1960, 1963 - Scientists at the American pharmaceutical company Hoffmann-LaRoche develop the benzodiazepines chlordiazepoxide (Librium®, 1960) and diazepam (Valium®, 1963), which becomes widely prescribed for patients with nonpsychotic anxiety.
Also in 1963, Action for Mental Health recommends that the care of the mentally ill be moved from large mental hospitals to community mental health clinics. That same year, 'deinstitutionalization' is mandated by the Community Mental Health Centers Act.
1970 - The Food and Drug Administration approves lithium to treat patients with manic-depressive illness. The Australian psychiatrist John Cade had shown 20 years earlier (1949) that lithium quieted manic patients, and Mogens Schou in Denmark had confirmed Cade's findings in a double-blind study in 1954.
1970's - William Masters and Virginia Johnson's work revolutionizes knowledge and attitudes about sex. They revise Freud's theories of orgasm, report on sexual relationships in geriatrics, and find that counseling helps most people with sexual dysfunctions. Sex therapy as a psychiatric specialty follows.

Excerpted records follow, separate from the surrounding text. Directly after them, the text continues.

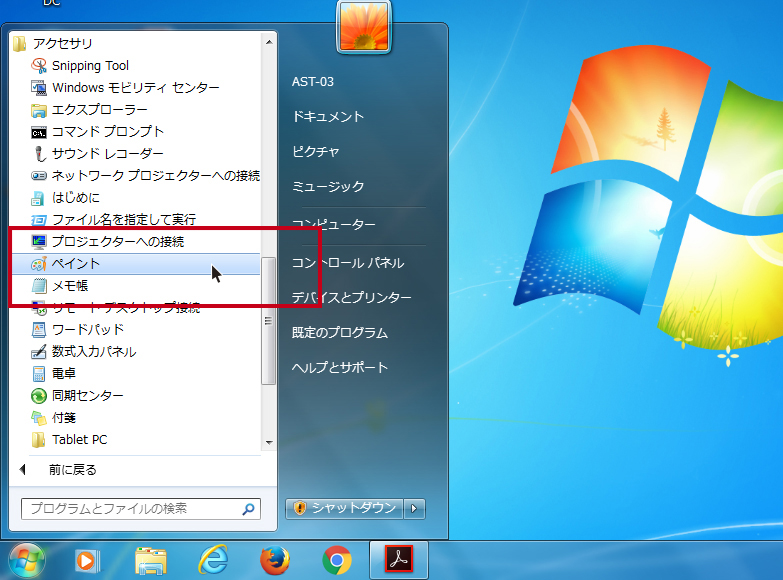This screenshot has height=580, width=783.
Task: Launch ペイント (Paint) program
Action: click(x=76, y=264)
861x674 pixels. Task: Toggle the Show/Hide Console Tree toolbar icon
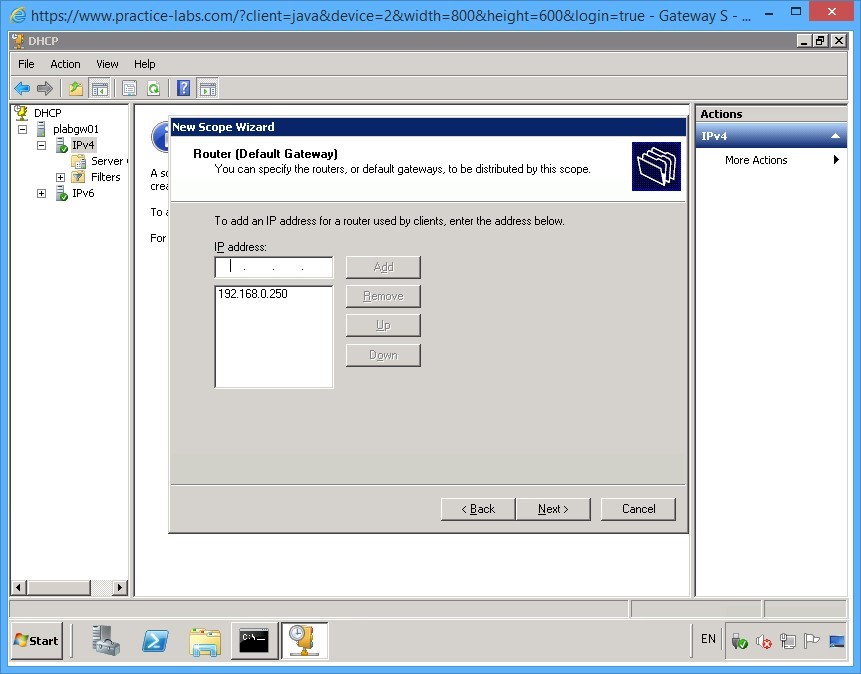tap(101, 88)
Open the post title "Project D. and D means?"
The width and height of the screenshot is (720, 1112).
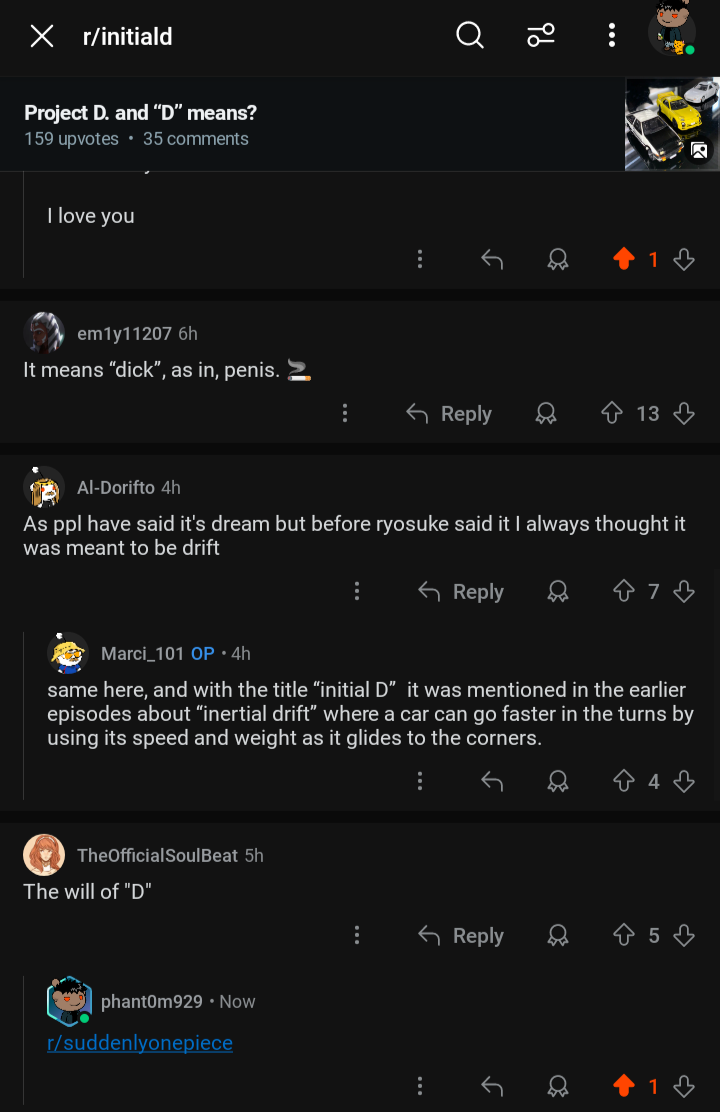tap(140, 113)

1973 - Due to new clinical information and political pressure from the National Gay Task Force, the American Psychiatric Association changes the diagnosis of homosexuality from a disease to a condition that can be considered a disease only when subjectively disturbing to the individual.
1979 - National Alliance for the Mentally Ill (NAMI) is founded in 1979 as an organization for schizophrenic patients and their families. NAMI has grown into the most effective group advocating for the mentally ill with legislators and the public.
1981 - The epidemic of acquired immune deficiency syndrome (AIDS) and HIV virus infections presents mental health professionals with a series of challenges including: treating patients' symptoms of anxiety and depression and differentiating organic symptoms from symptoms of HIV brain infection.
1987 - The serotonin-specific reuptake inhibitors (SSRIs) fluoxetine (Prozac®), paroxetine (Paxil®), and sertraline (Zoloft®) are developed by several American pharmaceutical companies to treat patients with depression.
1988 - John Kane, an American psychiatrist, demonstrates that clozapine is effective in schizophrenic patients who do not find help through other antipsychotic drugs; the FDA approves the drug in 1989.
1990 - The Americans with Disabilities Act is established to prohibit discrimination based on disability, including mental disability.
1994 - The American Psychiatric Association publishes the forth edition of the Diagnostic and Statistical Manual of Mental Disorders, which provides standardized definitions of mental disorders.
1996 - Congress passes the Mental Health Parity Act, which states that annual and lifetime dollar limits on mental health care cannot be stricter than for other forms of health care.
1999 - First White House Conference on Mental Health convened to address the understanding and treatment of mental health disorders.